The preliminary agreement can be made binding on either party or both parties. Mutual preliminary agreements are suitable for situations where the parties have not reached agreement on all details, but nevertheless wish to commit themselves to concluding the main contract in the near future.
If a party breaches the preliminary agreement, and does not, for instance, conclude the main agreement despite an agreement to such effect in the preliminary agreement, the other party may require conclusion of the main agreement, specific performance of the contract, or compensation for costs relating to the negotiations. The parties may also agree, in the preliminary agreement, on a contractual penalty payable by the breaching party to the other party.
As a last resort, it is possible to request a courts order for specific performance of the main contract. This, however, requires that the obligations of the parties have been defined in the preliminary agreement to a sufficient degree. In case the main performance obligation is not defined in the preliminary agreement, the court may take the view that the preliminary agreement does not require conclusion of the main contract. The main performance obligation refers to the essential part of the agreement, such as the object of sale in a sales agreement.
If an incomplete preliminary agreement is submitted to a court, it is possible that only the preliminary agreement is confirmed. In one case, a party requested the court to order the other party to sign a contract of sale referred to in the preliminary agreement. The court, however, was willing to confirm the validity of the preliminary agreement only, leaving the parties to conclude the open issues of the main contract or, in case the negotiations should fail, submit them to a separate court process.

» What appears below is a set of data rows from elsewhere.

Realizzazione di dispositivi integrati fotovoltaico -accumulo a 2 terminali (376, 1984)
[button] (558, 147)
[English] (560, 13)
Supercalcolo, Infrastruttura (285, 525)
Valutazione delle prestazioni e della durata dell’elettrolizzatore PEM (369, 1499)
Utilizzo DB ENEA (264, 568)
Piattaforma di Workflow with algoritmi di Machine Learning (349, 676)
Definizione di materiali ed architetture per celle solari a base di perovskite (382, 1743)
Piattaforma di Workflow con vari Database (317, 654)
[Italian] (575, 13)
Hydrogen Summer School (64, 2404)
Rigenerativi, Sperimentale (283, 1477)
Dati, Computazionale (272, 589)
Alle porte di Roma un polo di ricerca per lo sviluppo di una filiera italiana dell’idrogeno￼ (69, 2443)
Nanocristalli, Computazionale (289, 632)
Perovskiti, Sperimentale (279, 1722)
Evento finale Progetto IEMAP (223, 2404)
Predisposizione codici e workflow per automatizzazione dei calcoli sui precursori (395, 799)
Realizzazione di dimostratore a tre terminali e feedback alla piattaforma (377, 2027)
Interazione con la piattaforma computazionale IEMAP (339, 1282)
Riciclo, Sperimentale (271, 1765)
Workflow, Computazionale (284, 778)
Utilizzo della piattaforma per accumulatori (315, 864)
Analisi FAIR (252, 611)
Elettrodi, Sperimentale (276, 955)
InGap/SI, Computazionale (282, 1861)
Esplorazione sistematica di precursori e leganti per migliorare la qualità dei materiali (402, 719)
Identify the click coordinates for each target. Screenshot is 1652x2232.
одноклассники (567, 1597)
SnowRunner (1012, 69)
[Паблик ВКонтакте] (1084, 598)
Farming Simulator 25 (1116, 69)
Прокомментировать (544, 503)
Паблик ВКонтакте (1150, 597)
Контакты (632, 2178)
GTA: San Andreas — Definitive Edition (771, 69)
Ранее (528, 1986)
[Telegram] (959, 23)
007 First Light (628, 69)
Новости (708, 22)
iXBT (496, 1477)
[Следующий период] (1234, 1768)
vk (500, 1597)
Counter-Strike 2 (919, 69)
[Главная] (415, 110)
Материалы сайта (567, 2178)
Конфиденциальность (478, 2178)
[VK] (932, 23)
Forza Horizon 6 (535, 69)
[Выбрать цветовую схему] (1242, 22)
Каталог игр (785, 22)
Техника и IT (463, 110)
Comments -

Even if the preliminary agreement is binding, it does not establish any rights as contemplated in the main contract, such as rights of ownership. Therefore, it is not possible to, for example, resell an object of a preliminary agreement regarding sale of the said object.
Preliminary agreements are generally binding even in the event of major changes in circumstances.
A preliminary agreement may also contain conditions precedent, for example regarding obtaining of a certain license or financing or other corresponding future event. In order for the non-fulfillment of such condition to release the parties from their contractual obligations, the condition must be material and clearly observable by the other party. It is always advisable to include such conditions in the agreement.
The completion date of the main contract is usually set out in the preliminary agreement. If this has not been done, the main contract should be concluded within a reasonable time, if thus requested by a party. The term of the preliminary agreement should also be explicitly agreed. If neither party requests conclusion of the main contract, the preliminary agreement expires on the agreed date. If a term has not been determined, the preliminary agreement is valid for a reasonable period of time. It may be difficult to determine what constitutes a reasonable period of time. Invoking the preliminary agreement can be done informally, in other words, it may even be done orally. Continuation of negotiations may also be regarded as implied requirement to conclude the main contract.